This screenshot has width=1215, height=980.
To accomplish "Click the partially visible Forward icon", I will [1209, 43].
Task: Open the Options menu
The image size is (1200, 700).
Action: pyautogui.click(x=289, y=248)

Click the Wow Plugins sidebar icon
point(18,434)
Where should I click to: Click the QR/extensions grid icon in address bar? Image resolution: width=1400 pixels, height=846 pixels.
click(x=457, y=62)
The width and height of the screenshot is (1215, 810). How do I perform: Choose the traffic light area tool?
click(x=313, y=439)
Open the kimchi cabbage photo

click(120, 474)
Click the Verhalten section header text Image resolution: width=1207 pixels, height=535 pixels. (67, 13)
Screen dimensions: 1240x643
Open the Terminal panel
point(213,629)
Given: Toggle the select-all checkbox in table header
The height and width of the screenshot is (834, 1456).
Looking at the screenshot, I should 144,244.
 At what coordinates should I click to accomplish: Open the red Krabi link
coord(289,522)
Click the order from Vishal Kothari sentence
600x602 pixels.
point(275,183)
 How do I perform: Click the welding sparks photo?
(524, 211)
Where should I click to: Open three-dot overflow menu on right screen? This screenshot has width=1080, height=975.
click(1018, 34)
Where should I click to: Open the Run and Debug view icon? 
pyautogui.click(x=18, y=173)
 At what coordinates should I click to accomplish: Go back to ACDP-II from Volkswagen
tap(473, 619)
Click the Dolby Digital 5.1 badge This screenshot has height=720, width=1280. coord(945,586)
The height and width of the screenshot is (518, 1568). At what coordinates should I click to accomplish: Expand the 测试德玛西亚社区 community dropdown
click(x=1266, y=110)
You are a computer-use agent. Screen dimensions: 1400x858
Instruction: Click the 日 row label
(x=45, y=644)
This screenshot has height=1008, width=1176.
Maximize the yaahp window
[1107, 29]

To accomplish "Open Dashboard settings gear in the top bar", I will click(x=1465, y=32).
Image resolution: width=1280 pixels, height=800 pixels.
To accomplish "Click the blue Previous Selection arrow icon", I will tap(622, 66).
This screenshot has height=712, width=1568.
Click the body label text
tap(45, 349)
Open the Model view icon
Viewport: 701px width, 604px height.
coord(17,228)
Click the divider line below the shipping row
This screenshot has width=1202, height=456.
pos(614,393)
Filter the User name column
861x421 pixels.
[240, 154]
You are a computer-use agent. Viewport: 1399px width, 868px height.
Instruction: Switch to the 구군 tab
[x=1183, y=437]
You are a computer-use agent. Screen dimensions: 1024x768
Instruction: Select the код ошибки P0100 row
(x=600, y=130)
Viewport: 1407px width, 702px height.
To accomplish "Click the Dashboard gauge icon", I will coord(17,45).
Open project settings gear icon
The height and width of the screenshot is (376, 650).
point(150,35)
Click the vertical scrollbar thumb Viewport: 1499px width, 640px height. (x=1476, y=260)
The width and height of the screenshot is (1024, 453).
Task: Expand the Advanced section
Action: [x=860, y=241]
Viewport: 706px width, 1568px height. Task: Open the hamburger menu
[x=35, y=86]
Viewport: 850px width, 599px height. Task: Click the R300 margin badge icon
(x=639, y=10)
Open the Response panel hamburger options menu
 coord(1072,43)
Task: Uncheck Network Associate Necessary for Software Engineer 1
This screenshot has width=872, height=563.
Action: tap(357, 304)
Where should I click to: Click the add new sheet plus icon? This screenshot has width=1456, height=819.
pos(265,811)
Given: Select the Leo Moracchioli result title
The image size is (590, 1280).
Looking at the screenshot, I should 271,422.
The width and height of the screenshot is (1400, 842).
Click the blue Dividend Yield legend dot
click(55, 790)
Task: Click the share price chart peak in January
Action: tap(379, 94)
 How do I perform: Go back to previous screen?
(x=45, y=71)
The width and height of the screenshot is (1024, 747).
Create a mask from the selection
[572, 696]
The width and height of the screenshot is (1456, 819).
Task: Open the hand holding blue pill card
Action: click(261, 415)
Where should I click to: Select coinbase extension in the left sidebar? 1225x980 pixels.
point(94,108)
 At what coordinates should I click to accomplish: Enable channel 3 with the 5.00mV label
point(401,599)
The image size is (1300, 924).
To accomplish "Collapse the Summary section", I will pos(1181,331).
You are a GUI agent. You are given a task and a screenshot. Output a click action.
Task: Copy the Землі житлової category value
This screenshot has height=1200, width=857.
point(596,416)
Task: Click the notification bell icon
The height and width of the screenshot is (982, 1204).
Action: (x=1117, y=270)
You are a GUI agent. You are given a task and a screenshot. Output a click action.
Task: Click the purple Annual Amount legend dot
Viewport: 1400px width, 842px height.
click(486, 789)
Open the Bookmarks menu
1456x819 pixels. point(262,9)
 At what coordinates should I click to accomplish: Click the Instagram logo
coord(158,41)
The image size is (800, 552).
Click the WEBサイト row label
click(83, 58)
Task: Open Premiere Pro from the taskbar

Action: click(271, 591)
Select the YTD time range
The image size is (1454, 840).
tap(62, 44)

--

Goal of the exercise
Show each line in the records above that contains the word "photo", copied in full.

Result of the task
Open the kimchi cabbage photo
 How do I perform: Click the welding sparks photo?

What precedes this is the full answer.